Here are five factors Blake looks at to explain what may happen in the coming years. 
 
The London Paradox
 
A simple assumption at the time of the global financial crisis was there would have been the inevitable fall of previously mighty financial centres, such as London. “What has actually happened is that contrary to being the biggest crash London has ever had in some ways London has had the best five or six years it has ever had, which is a paradox worth thinking about,” Blake said. 
 
London’s economic growth has broken free of the rest of the UK 
 
When looking at capital investment (business as opposed to financial investment) at a world level what is driving London is not what is happening in the UK but what is happening elsewhere and if anything London is driving the rest of the UK eventually and not the other way around. In future there is no constraints from the growth of the UK, said Blake.

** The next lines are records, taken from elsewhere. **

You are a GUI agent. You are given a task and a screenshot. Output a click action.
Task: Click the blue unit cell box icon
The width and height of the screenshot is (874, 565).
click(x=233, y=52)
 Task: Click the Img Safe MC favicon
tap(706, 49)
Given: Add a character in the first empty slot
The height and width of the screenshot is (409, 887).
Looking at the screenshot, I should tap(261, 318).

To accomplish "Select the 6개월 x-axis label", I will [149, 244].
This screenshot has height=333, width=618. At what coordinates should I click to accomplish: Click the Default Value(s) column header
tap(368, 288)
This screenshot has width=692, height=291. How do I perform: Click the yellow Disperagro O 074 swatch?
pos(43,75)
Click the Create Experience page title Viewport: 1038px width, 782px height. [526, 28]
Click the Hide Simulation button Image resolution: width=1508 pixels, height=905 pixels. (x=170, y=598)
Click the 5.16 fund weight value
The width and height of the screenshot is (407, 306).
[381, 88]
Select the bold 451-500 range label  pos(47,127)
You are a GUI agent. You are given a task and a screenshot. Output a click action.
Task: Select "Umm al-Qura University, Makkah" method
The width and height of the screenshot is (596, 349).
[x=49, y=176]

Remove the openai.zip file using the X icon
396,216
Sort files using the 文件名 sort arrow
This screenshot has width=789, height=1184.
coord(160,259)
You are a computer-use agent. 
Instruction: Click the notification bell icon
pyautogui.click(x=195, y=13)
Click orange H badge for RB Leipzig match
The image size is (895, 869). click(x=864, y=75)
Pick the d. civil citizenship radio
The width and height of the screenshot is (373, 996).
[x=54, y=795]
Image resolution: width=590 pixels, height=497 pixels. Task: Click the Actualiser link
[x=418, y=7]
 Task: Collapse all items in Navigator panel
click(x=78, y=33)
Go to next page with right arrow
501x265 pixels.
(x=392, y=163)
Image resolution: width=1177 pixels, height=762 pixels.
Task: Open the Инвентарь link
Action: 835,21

The constraints are within London and its ability to provide the capacity to respond to world demand and not London’s constraints as part of the UK. 
 

 
Office-based jobs set to grow by 50 per cent over the next 25 years
 
Office-based jobs in central London have increased by over 13 per cent since 2008. Only Berlin has matched Greater London as a whole in terms of office-based employment in Europe – both up around eight per cent between 2009 and 2013. CBRE projects a 50 per cent surge in office-based jobs over the next 25 years, with most of those coming from business service jobs (such as management consultancy and engineering consultancy) and from the technology, media and telecommunications sector. 
 
London will need to build 120m square feet a year to meet rising employment
 
If jobs increase by 50 per cent over the next 25 years, central and inner London will need to build 62m square feet of office space in that period to meet demand, plus another 60m sq feet to offset buildings being demolished or renewed. CBRE predicts there will be around 5.5m square feet of office completions over the next five years and a boom of around 7.5m square feet between 2019 and 2023. That compares with around 3.8m between 2009 and 2013. 
 

 
London needs a bigger private rented sector to meet housing demand
 
With the capital's population predicted to soar to 10m by 2031, London needs a revolution in housing supply. The Greater London Authority has identified sites for nearly 17,000 new units per annum in central and inner London but CBRE’s projections would require 20,500 new units per year to be built to meet housing demand. “We need new forms of housing tenure and one thing London lacks is a very large institutional private rented sector,” Blake said.